Elizabeth monta sur le trône à l’âge de 25 ans le 6 février 1952, à la mort de son père George VI, héritant de la domination d’une Grande-Bretagne émergeant des ravages de la Seconde Guerre mondiale alors que le rationnement était toujours en place et que Winston Churchill était également premier ministre. alors que d’autres nations se sont répandues à travers le monde.

Depuis lors, les présidents, les papes et les premiers ministres sont venus et sont partis, l’Union soviétique s’est effondrée et l’empire britannique, autrefois puissant, s’est dissipé, remplacé par un Commonwealth de 54 nations qu’Elizabeth a contribué à créer et dont beaucoup considèrent le succès comme son plus grande réalisation.

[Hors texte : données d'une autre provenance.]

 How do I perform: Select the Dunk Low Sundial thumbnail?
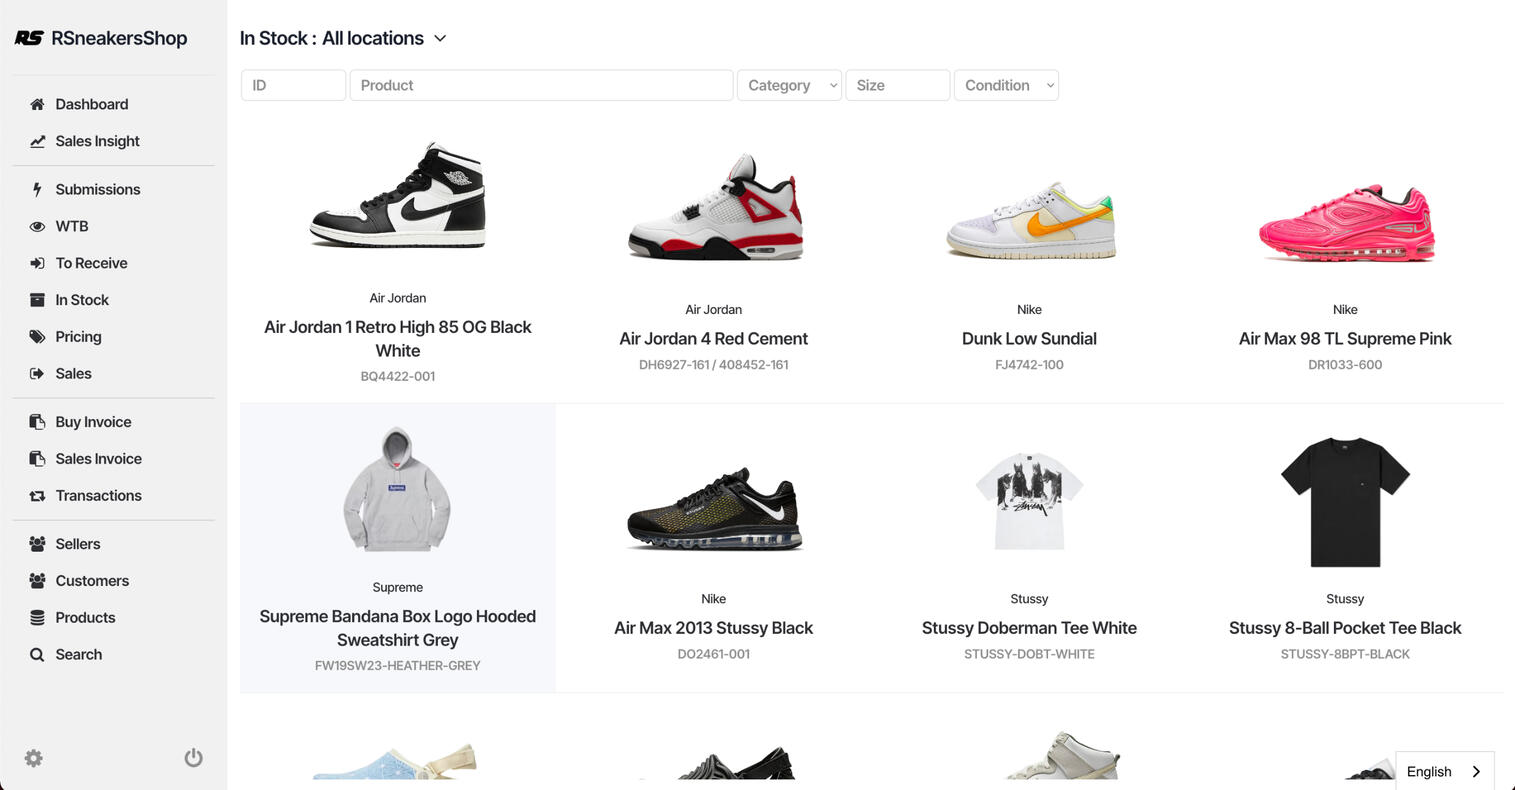pyautogui.click(x=1029, y=219)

« Aucune des autres puissances impériales n’y est parvenue … et en Grande-Bretagne, d’énormes changements sociaux et économiques ont été menés dans l’ensemble de manière pacifique et consensuelle », a déclaré le professeur Vernon Bogdanor, expert en histoire constitutionnelle britannique. « C’est très remarquable. »

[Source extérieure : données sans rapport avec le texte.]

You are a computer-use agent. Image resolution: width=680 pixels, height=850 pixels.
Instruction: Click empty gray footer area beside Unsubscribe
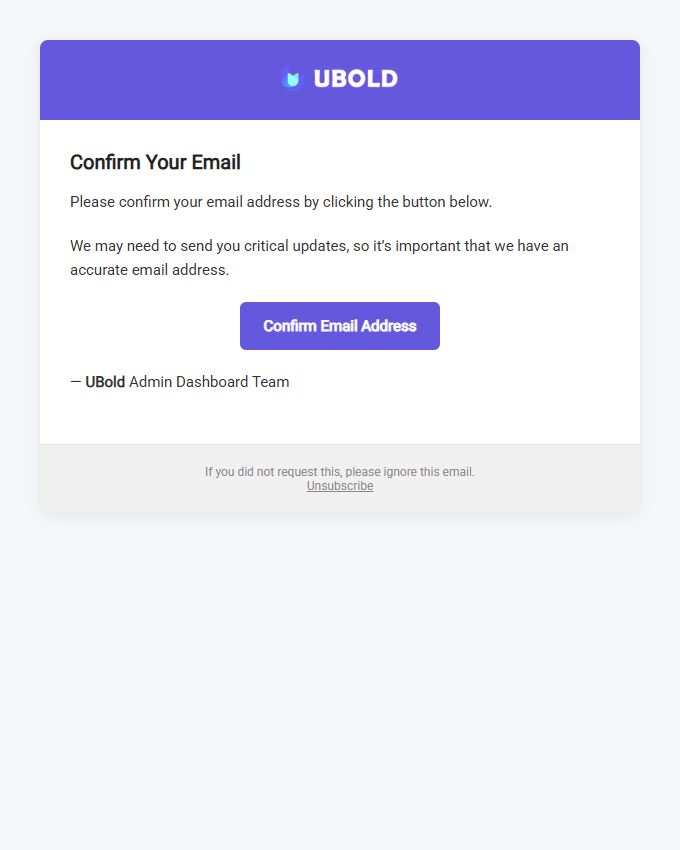tap(500, 487)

LE DEUXIEME AGE ELISABETHAIN ?

Le règne d’Elizabeth a souvent été comparé – parfois de manière peu flatteuse – à celui de son homonyme dont les 44 années sur le trône au XVIe siècle sont considérées comme l’âge d’or de l’Angleterre, lorsque l’économie a grandi, l’influence du pays s’est étendue et William Shakespeare et d’autres écrivains ont prospéré.

« Certaines personnes ont exprimé l’espoir que mon règne puisse marquer une nouvelle ère élisabéthaine », a-t-elle déclaré dans son émission de Noël de 1953. « Franchement, je ne me sens pas du tout comme mon grand ancêtre Tudor. »

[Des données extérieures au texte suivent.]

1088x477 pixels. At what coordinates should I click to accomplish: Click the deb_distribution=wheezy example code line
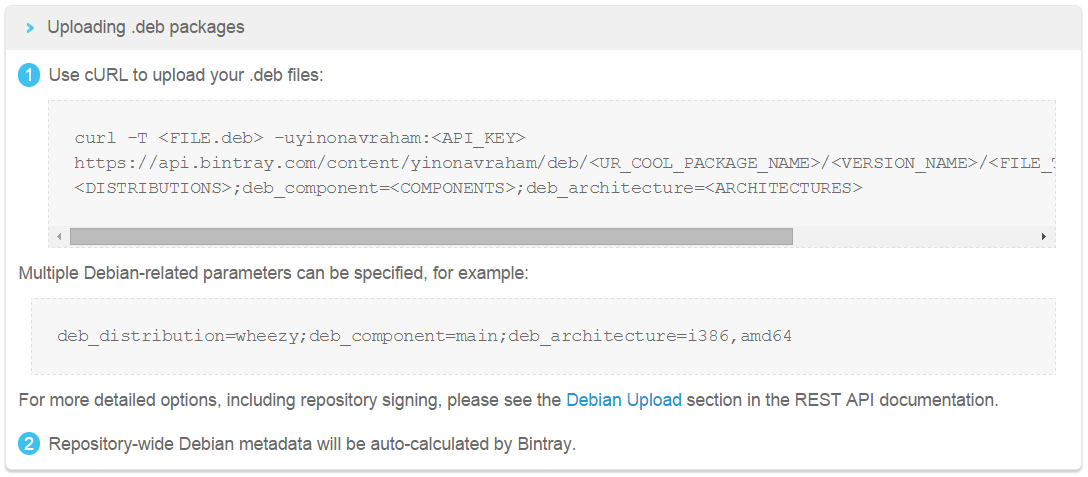[x=424, y=336]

N’ayant jamais accordé d’interview ni fait connaître ses opinions personnelles sur des questions politiques, sa propre évaluation de son règne – le plus long de l’histoire britannique – est difficile à établir. Une assistante royale senior a déclaré à Reuters qu’elle considérerait son héritage comme une question à juger par d’autres.

L’historien constitutionnel David Starkey a déclaré qu’il n’y aurait pas de deuxième âge élisabéthain, car la reine ne considérait pas son rôle comme incarnant une période historique, mais simplement comme faisant un travail.

« Elle n’a rien fait ni dit dont personne ne se souviendra. Elle ne donnera pas son nom à son âge. Ou, je suppose, à quoi que ce soit d’autre », a-t-il écrit en 2015.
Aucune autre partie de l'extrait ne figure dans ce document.